TEXT BLOCK Block Start
The sequences upstream and downstream of the 240-bp fragment were obtained by rapid amplification of cDNA ends (RACE) by using the 5′/3′ RACE kit, with LPW168 (5′-GGAGATGGCCCAGAGCCTCTCCGCTGGT-3′) and LPW171 (5′-ACCAGCGGAGAGGCTCTGGGCAATCTCC-3′) being used as gene-specific primers in accordance with the manufacturer's instructions (Roche), and by subsequent DNA sequencing by using LPW168, LPW171, LPW441 (5′-ATGAGATTCTCCGCTATC-3′), and LPW442 (5′-TTAGACAGCGACGGCAAT-3′) as the sequencing primers.
The phylogenetic relationships of Mp1p (2), Afmp1p (26), Aflmp1p, and the homologous region in A. nidulans were determined by using the neighbor-joining method with Clustal X (20). A total of 93 amino acid positions were included in the analysis.
To produce a fusion plasmid for protein purification, primers LPW230 (5′-GGAATTCCACCCCCCTCGTTGAG-3′) and LPW231 (5′-CCGCTCGAGTTAGACAGCGACGGC-3′) were used to amplify the AFLMP1 gene from cDNA. The sequence coding for amino acid residues 18 to 273 of Aflmp1p was amplified and cloned into the BamHI and EcoRI sites of expression vector pGEX-5X-3 in frame and downstream of the glutathione S-transferase (GST) coding sequence. The GST-Aflmp1p fusion protein was expressed and Aflmp1p was purified with a GST gene fusion system (Pharmacia) in accordance with the manufacturer's instructions.
TEXT BLOCK Block End
= PROBLEM TO SOLVE =
According to the methods text, how many amino acid positions were included in the phylogenetic analysis? The rows are unrelated to the methods text.
DATA EXTRACT Block Start
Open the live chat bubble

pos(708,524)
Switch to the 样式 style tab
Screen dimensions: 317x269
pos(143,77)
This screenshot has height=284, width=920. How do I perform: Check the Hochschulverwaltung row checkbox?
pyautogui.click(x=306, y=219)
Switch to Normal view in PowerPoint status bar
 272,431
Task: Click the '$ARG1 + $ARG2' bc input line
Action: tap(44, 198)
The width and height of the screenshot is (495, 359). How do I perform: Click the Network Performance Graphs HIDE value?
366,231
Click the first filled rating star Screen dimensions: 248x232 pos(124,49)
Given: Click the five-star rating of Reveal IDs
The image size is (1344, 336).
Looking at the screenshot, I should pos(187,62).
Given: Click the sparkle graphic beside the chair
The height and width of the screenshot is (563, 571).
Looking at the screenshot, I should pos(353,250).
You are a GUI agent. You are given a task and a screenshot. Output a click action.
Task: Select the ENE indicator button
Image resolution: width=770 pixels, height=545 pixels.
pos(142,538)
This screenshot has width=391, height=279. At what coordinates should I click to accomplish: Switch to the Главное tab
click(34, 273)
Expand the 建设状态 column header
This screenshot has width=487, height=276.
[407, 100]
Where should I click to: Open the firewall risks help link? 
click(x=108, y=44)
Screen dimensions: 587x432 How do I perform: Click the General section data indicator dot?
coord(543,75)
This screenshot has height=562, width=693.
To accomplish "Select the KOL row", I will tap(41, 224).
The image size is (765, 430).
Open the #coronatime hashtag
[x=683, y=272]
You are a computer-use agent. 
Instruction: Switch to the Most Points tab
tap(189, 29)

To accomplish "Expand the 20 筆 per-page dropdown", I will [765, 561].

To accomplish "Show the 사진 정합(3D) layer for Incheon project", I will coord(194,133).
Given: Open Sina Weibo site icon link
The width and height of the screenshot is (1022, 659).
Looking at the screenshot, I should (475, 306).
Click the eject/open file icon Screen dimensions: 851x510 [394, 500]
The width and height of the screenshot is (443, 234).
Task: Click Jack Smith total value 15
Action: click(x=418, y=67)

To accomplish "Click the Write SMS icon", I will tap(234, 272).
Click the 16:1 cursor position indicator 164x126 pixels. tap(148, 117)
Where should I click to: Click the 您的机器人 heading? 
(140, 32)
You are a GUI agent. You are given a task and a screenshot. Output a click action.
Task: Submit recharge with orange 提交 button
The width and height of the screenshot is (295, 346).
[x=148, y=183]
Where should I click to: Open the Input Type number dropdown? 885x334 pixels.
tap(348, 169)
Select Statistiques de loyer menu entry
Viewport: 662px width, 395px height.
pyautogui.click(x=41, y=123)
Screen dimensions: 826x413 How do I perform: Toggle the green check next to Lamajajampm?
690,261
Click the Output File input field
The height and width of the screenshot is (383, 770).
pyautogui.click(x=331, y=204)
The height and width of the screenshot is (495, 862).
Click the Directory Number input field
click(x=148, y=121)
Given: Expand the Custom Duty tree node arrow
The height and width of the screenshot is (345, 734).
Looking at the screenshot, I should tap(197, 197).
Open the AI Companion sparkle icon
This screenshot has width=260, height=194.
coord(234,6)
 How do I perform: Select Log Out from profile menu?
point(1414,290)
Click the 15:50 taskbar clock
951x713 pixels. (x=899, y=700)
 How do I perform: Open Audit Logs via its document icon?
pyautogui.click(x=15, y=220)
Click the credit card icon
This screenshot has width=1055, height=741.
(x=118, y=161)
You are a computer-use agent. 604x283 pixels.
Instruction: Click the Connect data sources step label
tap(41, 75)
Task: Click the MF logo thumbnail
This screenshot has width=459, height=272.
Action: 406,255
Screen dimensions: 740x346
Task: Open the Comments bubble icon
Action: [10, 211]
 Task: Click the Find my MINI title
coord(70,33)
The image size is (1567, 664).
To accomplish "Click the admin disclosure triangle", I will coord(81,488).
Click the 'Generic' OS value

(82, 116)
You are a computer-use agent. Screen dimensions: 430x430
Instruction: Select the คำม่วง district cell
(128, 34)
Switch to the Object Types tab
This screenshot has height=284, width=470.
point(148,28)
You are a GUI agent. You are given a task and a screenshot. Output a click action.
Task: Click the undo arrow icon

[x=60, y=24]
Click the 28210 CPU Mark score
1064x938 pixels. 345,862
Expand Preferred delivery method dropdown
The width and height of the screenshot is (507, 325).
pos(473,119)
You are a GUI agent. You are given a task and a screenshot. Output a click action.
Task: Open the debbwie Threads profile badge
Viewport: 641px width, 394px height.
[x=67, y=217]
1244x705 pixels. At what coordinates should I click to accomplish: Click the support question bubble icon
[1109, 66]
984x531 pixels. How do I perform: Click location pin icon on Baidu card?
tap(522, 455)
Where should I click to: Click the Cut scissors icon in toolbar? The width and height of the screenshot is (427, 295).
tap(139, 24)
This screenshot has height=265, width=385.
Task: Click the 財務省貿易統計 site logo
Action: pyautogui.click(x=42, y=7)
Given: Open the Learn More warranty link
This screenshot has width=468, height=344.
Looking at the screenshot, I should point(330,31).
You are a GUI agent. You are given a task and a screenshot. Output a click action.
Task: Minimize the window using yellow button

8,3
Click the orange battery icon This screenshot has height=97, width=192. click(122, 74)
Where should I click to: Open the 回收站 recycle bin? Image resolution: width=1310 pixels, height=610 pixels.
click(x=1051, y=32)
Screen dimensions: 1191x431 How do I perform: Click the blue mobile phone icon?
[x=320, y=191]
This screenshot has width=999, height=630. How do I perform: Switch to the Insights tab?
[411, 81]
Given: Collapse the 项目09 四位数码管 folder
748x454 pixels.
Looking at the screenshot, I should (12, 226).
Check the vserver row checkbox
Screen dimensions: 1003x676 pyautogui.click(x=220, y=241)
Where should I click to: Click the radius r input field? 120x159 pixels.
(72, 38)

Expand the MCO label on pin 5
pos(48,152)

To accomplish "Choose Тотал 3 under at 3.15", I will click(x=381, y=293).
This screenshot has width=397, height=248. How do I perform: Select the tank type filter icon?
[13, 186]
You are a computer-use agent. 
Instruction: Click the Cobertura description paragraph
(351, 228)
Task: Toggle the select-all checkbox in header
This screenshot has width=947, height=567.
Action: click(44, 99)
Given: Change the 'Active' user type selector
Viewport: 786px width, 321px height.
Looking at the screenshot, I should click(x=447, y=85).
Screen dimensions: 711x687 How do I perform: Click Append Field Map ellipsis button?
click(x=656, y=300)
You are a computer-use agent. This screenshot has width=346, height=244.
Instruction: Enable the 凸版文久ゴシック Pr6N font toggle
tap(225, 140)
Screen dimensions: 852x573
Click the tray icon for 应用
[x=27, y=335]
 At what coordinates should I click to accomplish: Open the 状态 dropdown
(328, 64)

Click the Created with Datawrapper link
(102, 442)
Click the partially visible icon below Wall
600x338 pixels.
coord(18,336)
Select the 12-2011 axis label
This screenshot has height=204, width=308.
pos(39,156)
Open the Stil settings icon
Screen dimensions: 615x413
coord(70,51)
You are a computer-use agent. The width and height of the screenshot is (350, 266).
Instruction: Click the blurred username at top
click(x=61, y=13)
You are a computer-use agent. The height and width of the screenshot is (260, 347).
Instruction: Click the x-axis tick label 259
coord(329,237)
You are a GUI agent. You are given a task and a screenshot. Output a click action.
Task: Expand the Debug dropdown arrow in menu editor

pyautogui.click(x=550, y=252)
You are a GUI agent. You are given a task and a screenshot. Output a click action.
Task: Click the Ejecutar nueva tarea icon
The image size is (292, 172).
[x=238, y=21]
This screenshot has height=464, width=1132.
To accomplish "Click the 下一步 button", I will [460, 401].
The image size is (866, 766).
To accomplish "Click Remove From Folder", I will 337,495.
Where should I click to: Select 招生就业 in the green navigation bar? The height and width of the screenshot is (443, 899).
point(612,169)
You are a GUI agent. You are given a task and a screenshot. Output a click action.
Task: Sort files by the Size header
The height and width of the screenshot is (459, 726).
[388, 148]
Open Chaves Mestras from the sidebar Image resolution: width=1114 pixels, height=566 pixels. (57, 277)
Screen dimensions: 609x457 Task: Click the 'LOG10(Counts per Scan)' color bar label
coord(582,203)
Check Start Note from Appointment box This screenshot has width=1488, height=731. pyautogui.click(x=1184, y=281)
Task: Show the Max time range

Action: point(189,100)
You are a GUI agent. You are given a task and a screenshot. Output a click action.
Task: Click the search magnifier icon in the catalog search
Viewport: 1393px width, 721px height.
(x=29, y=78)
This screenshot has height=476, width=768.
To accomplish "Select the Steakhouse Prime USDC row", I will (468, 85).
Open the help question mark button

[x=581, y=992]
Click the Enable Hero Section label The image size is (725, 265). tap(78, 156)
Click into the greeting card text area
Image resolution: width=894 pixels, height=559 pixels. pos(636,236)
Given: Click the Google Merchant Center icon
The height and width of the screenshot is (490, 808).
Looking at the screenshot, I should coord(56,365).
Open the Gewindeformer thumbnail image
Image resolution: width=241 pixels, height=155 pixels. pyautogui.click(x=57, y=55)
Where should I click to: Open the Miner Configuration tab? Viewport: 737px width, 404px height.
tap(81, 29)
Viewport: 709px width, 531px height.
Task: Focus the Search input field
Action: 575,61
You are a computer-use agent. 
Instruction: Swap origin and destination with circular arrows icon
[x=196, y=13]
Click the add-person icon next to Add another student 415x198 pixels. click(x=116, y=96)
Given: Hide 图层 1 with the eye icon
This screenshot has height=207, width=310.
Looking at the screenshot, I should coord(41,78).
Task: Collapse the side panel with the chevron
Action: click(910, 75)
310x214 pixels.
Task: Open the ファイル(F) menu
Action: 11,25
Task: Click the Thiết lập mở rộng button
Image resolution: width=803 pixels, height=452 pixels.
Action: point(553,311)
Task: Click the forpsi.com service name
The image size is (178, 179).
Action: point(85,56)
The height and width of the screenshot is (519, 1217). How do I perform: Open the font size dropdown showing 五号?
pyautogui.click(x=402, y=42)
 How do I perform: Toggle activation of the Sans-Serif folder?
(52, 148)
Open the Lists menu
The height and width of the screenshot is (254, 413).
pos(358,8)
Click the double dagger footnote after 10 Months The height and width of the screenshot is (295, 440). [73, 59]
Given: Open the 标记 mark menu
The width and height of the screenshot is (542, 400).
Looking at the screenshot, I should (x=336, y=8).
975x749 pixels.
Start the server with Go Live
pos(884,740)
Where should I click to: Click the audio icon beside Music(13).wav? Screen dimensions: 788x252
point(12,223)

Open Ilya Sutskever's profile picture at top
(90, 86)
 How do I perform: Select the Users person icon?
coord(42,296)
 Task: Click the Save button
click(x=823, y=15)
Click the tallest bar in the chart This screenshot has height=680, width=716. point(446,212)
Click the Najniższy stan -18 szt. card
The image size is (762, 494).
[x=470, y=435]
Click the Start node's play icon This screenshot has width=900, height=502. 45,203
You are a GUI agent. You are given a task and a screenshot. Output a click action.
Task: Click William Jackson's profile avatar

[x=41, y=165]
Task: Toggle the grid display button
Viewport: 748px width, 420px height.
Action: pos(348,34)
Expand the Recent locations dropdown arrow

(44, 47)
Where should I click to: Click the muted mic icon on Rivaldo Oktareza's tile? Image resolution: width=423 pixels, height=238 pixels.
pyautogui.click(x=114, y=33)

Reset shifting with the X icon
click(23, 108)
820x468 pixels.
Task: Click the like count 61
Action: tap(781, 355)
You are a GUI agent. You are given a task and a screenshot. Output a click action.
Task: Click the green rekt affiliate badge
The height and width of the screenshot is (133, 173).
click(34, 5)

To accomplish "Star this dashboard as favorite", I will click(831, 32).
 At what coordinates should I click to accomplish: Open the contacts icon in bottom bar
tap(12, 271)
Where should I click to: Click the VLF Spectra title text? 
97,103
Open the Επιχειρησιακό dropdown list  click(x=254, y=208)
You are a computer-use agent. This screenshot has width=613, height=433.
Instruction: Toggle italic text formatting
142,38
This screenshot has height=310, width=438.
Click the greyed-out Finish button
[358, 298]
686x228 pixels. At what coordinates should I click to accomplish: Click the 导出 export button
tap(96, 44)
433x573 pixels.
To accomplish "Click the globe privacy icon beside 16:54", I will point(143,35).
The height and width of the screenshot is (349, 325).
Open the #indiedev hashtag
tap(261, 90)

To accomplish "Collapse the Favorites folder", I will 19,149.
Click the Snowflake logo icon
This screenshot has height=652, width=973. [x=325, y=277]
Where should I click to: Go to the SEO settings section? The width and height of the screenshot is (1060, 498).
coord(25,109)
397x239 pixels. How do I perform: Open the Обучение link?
DATA EXTRACT Block End
= RESULT =
93